Biden chooses New York Fed official for Treasury financial markets job
(Bloomberg) – President Joe Biden will appoint Joshua Frost, a longtime New York Federal Reserve official, as the Treasury Department’s assistant secretary for financial markets – a resource person for debt management and market surveillance and regulation.
Biden announced his choice for the job on Tuesday in a statement. Frost, who works at the Treasury this year as deputy assistant secretary for financial markets, is expected to be confirmed by the Senate to take office in this new role.
Frost could play a central role in an ongoing review of the $ 22 trillion Treasury securities market that was sparked by its brief but alarming collapse at the start of the Covid-19 pandemic in March 2020.
Read more: Treasury plans to cut quarterly bond sales from November
Under Secretary of Home Finance Nellie Liang, reportedly boss of Frost, expressed interest in potential reforms to the structure of the treasury bill market before joining the department earlier this year. A group of external experts led by former secretary Timothy Geithner also recommended reforms in a recent report.

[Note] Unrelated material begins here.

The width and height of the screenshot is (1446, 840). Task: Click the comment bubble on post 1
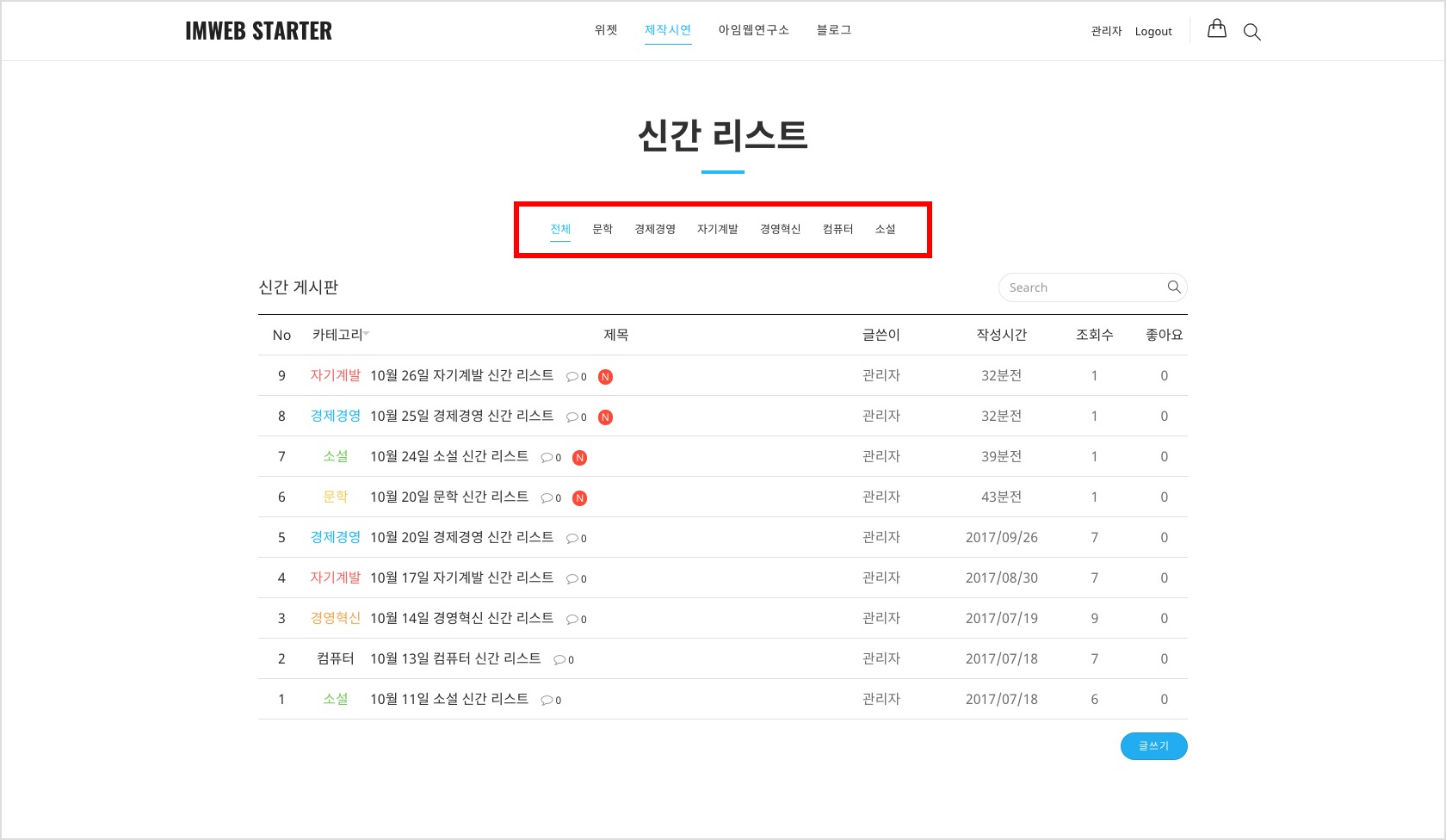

Secretary Janet Yellen in March identified the review of market vulnerabilities as one of the three priorities of the Financial Stability Supervisory Board this year.
Frost, who joined the New York Fed in 1998, helped oversee the implementation of the Fed’s quantitative easing policy in the early 2010s – buying hundreds of billions of dollars in treasury securities for keep interest rates low and try to stimulate a recovery from the global financial crisis. .
Response to the pandemic
He was also co-chair of the Fed committee created by the Dodd-Frank Act to oversee large financial institutions and oversaw the two business credit facilities created to respond to the coronavirus pandemic.
Frost would head an office of around 50 employees and advise Treasury Secretary Janet Yellen on matters of global finance, financial markets and financial regulation. The post engages with the Treasury Borrowing Advisory Committee, which provides the government with recommendations and observations on the strength of the economy and technical issues of debt management.
If confirmed, Frost will be the first person to serve as deputy secretary since the Obama administration. Former President Donald Trump’s candidate for the post – Treasury official Kipp Kranbuhl – has never been confirmed by the Senate, although Seth Carpenter, now Morgan Stanley’s chief world economist, and Daleep Singh, now in charge of the New York Fed, both held this position. on an interim basis. The chairman of the Securities and Exchange Commission, Gary Gensler, held this position during the Clinton administration.
Frost’s appointment will come as the Treasury seeks to fill a number of key leadership roles. The Biden administration has still not appointed an undersecretary for international affairs, after economist Heidi Crebo-Rediker was excluded from consideration, while other candidates await confirmation from the Senate.